Facebook has come a long way when it comes to treading the thin line that separates privacy respect from privacy abuse. However, it can be argued that there’s a difference between advertising seen on a screen and advertising that enters an embodied, immersive space!

The Test Isn’t Going as Planned

So how is the test going? So far, the only developer who agreed to be part of the test has backed out. Blaston players, which is not a free-to-play game, was review bombed, and the developer has pulled out.

According to Road to VR, the developer won’t go ahead with adverts in Blaston but are considering it for one of their free-to-play games.

Why We Should Resist Advertising in Headsets

While the idea of real-world advertising within VR applications isn’t necessarily bad by itself, this is a road that leads to dark times for VR fans. The Oculus Quest was designed to be the VR equivalent of a gaming console. Imagine that you pay $300 for a gaming console, buy your games outright and then have to deal with third-party advertisements.

While adverts in free-to-play games are acceptable in my view, premium software should never subject users to it. In VR, it’s even worse since it feels like an invasion of your own personal space. VR is qualitatively different from the flat screen, and advertising feels different in that context. 

An Ad-Free Revenue Model

So, is an ad-free Quest experience not financially viable? Facebook may think so for all we know. However, if we use game consoles as an analogue, it does seem viable. The hardware maker and platform owner get a share of every game sold. Developers can keep things going with paid expansions and optional microtransactions.

We also shouldn’t forget that Oculus recently introduced subscription services for apps, which is yet another more subtle stream of income. In the face of this and the rapidly growing Quest install base, I really think that advertising isn’t necessary to make the Quest profitable, and it’s definitely something that can detract from the experience.

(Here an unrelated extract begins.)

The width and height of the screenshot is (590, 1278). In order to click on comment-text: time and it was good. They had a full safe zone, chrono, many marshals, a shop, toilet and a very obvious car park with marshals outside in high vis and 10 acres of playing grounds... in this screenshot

Could Ads Be a Good Thing?

Playing devil’s advocate for a minute, are there any advantages to having in-headset advertising? As with other game platforms, real-world advertising makes sense in some titles where advertising would be part of the world anyway. It also offers a way to finance free-to-play titles. Quest games are expensive, so for many users, it could be a way to have more to play in return for putting their eyeballs on some ads.